_Goal of the exercise_. Among the entries below, find the lines holding "Close" and copy them.

(Stored data)
* * * *
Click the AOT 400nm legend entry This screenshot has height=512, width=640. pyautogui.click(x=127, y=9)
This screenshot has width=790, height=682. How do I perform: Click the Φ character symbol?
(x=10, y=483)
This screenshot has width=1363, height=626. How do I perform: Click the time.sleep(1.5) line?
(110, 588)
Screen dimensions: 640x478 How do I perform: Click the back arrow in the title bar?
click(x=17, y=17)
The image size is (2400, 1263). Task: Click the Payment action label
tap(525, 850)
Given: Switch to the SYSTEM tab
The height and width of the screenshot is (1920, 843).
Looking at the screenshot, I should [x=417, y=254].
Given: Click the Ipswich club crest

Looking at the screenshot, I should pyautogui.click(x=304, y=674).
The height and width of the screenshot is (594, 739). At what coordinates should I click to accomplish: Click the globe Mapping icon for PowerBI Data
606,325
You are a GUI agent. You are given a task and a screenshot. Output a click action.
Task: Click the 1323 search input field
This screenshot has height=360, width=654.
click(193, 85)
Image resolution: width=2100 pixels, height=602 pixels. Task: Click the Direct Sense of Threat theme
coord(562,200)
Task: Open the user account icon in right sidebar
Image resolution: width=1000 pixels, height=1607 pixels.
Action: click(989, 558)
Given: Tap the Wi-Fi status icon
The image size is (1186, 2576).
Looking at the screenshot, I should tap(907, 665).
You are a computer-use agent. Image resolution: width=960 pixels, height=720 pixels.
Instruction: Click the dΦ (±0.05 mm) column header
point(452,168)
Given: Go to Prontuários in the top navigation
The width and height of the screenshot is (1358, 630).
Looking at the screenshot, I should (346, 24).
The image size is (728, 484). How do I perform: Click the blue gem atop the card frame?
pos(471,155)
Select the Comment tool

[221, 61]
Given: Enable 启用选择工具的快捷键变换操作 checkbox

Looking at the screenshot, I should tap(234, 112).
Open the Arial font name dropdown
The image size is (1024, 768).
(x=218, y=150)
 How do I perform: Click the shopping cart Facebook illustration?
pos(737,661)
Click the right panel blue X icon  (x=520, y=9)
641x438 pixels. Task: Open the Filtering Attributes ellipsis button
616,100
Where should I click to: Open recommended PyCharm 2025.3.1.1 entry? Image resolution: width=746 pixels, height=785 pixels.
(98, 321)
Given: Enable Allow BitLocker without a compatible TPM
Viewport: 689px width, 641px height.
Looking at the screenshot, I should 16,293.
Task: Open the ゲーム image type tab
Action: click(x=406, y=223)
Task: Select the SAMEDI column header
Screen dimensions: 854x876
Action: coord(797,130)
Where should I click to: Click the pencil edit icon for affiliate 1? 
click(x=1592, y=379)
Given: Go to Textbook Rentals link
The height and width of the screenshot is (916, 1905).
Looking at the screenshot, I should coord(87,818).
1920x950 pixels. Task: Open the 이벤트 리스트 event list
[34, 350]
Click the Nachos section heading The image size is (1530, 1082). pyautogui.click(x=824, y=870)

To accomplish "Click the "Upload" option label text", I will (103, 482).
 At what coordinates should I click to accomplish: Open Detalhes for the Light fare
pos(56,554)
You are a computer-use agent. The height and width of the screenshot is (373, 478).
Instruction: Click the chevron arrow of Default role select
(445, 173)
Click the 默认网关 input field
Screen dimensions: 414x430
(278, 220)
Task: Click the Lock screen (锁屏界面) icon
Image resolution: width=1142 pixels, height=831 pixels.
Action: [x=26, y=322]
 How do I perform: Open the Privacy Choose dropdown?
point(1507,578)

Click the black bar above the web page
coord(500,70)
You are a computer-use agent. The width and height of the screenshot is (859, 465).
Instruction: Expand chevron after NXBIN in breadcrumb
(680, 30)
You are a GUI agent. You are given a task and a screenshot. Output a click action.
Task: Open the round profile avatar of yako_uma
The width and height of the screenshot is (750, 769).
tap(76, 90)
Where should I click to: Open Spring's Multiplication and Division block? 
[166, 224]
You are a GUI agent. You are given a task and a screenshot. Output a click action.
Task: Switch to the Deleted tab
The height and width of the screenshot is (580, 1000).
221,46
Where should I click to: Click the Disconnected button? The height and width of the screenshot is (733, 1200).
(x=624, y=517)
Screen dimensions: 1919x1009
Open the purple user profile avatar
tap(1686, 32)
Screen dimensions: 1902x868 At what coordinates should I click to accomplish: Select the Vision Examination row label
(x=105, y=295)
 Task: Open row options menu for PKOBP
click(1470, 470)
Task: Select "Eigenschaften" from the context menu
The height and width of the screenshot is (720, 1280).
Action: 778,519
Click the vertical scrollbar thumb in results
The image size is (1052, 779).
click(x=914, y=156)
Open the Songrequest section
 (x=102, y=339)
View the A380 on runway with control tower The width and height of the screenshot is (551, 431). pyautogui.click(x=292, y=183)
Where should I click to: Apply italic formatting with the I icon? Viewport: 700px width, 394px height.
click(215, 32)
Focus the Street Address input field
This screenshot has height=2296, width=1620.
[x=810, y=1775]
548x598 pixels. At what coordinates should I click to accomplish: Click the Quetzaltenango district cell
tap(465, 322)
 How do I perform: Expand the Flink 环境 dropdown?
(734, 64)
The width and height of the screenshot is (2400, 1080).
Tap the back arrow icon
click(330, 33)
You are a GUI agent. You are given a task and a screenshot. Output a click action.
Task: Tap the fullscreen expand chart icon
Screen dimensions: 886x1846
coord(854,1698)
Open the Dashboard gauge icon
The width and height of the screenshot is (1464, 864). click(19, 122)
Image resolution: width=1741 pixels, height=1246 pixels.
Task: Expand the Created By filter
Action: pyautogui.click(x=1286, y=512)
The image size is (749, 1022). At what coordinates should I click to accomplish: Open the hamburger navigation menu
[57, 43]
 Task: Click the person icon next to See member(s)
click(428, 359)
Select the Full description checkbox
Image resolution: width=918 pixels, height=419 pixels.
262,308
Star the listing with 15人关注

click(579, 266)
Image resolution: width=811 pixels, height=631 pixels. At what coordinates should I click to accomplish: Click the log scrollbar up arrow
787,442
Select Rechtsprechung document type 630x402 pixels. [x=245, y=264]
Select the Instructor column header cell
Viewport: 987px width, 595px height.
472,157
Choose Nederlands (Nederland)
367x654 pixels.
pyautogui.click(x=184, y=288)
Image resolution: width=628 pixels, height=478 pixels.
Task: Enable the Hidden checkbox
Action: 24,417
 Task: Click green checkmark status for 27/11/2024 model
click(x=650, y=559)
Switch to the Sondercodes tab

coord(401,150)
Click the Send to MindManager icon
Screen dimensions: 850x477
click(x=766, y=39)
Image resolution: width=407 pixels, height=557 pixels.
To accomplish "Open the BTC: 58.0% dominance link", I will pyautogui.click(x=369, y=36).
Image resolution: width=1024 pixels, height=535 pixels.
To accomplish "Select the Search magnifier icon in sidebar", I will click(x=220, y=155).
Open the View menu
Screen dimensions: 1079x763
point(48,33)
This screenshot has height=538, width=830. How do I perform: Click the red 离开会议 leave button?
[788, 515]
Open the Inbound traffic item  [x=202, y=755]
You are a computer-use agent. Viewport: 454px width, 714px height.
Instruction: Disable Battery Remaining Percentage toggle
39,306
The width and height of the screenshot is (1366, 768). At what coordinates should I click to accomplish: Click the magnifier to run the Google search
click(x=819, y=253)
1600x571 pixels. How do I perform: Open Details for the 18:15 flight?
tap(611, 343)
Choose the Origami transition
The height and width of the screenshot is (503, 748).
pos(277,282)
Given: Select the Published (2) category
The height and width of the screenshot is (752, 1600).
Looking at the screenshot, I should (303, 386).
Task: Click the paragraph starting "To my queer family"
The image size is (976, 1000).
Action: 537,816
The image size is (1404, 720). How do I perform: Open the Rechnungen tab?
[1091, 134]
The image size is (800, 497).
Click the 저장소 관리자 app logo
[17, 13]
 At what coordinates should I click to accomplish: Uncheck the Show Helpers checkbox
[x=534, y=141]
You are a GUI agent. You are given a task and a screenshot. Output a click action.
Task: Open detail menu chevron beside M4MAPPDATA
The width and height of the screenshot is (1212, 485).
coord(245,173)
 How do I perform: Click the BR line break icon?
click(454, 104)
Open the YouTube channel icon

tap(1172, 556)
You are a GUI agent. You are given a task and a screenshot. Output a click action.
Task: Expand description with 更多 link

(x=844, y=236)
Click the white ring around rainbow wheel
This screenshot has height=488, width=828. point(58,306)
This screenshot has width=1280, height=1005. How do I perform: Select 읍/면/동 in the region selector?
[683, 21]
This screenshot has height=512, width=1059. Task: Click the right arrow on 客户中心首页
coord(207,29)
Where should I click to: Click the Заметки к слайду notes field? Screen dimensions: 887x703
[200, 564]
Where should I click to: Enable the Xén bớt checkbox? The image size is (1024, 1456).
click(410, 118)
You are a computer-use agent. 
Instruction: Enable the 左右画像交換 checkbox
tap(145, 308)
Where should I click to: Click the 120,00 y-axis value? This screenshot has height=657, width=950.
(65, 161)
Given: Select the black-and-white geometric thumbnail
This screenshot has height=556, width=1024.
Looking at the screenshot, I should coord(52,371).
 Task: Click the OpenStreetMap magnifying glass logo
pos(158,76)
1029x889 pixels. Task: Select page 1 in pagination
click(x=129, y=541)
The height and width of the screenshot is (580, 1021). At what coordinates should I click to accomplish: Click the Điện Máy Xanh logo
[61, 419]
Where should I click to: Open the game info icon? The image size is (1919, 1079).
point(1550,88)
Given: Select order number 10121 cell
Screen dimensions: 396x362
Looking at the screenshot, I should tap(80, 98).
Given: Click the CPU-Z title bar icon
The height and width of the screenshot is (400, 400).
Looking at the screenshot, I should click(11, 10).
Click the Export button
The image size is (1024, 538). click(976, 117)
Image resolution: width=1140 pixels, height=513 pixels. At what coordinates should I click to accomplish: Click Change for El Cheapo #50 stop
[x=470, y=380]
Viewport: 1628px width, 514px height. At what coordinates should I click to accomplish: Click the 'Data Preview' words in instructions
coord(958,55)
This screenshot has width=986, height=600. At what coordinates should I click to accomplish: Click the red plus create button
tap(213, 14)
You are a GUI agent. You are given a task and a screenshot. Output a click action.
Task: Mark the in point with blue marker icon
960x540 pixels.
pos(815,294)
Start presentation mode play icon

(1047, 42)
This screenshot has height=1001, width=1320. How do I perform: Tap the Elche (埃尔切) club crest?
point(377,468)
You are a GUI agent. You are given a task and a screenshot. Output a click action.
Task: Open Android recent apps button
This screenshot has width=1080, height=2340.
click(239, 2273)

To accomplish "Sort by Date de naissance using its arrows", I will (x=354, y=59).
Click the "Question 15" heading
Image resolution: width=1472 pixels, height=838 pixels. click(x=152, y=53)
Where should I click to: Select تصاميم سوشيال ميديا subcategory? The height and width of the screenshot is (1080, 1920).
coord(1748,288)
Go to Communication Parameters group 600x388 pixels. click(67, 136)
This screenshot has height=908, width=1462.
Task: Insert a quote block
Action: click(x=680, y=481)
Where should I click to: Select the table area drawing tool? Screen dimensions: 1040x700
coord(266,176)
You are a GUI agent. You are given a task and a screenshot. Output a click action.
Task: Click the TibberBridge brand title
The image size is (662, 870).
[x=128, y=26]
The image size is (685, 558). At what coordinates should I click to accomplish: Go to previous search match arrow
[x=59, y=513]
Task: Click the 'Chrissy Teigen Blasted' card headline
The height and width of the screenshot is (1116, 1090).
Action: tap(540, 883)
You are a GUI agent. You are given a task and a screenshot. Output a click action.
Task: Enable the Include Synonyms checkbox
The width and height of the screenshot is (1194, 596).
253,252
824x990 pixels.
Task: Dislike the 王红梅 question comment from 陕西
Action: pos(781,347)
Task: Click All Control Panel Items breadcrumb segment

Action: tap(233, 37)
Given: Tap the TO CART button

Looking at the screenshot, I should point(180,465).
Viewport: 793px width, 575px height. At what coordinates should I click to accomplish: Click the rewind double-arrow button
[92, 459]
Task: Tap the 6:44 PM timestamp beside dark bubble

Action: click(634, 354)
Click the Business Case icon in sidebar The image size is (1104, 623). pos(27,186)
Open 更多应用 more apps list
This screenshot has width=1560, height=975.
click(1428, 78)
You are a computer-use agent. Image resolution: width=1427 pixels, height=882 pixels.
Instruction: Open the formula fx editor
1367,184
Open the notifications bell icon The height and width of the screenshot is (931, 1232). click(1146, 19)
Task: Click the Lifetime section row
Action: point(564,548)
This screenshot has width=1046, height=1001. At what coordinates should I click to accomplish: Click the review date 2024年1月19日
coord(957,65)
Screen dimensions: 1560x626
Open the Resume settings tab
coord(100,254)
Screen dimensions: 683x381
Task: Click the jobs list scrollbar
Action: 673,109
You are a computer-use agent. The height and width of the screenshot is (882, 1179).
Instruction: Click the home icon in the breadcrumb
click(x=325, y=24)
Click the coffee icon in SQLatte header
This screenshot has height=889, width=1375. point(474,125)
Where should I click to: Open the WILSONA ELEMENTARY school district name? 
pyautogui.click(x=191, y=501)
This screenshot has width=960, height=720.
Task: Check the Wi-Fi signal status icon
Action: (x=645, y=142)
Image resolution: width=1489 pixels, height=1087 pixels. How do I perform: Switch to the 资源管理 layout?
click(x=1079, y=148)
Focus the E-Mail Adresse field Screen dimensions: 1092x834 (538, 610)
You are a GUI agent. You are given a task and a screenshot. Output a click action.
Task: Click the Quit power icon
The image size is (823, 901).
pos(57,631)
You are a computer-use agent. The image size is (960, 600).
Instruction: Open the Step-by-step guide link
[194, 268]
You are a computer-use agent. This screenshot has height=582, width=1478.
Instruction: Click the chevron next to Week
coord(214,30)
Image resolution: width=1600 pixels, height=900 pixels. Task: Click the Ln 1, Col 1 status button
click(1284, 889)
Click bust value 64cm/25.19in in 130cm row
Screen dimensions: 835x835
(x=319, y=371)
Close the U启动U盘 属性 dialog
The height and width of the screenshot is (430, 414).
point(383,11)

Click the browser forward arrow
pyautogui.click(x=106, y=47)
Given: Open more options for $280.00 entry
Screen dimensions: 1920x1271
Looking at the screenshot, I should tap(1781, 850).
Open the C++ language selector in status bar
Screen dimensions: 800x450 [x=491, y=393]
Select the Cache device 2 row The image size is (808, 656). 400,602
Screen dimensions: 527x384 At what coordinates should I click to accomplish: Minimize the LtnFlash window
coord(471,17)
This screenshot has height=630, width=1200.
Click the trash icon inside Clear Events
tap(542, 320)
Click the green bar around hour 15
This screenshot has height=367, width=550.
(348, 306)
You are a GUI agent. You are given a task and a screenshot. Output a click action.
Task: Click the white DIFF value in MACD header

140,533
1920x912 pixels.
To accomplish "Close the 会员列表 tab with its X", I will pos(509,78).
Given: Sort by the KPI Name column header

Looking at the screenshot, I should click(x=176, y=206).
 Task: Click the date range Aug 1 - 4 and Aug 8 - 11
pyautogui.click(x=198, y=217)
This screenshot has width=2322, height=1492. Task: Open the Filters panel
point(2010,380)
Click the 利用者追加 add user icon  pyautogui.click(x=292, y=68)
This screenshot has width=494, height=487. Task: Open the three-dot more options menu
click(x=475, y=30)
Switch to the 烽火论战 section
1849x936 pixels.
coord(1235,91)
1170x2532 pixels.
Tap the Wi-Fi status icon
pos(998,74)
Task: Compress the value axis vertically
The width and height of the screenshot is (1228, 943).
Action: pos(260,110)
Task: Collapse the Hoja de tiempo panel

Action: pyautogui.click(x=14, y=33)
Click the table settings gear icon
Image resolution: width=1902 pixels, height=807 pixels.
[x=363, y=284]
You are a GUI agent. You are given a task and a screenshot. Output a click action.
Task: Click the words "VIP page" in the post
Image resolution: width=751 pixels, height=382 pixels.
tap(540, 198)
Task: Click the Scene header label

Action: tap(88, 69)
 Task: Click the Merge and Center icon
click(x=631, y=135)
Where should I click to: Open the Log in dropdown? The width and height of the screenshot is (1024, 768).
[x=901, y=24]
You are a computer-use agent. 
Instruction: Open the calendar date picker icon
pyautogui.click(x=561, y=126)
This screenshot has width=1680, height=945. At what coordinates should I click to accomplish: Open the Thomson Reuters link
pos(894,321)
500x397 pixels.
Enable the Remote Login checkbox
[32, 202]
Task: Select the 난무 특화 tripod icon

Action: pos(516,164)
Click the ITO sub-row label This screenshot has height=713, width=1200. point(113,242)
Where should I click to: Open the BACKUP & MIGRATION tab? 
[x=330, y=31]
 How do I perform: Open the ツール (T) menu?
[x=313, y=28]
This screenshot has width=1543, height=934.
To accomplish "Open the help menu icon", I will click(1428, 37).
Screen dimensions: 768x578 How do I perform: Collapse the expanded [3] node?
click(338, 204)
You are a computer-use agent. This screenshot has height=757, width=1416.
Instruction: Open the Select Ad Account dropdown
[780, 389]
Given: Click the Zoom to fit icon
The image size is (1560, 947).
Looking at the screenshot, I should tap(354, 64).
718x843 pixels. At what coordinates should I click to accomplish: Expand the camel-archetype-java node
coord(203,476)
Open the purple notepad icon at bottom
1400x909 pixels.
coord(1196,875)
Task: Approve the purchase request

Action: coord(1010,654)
* * * *
_Solution to the problem_.
Close the U启动U盘 属性 dialog
To accomplish "Close the 会员列表 tab with its X", I will pos(509,78).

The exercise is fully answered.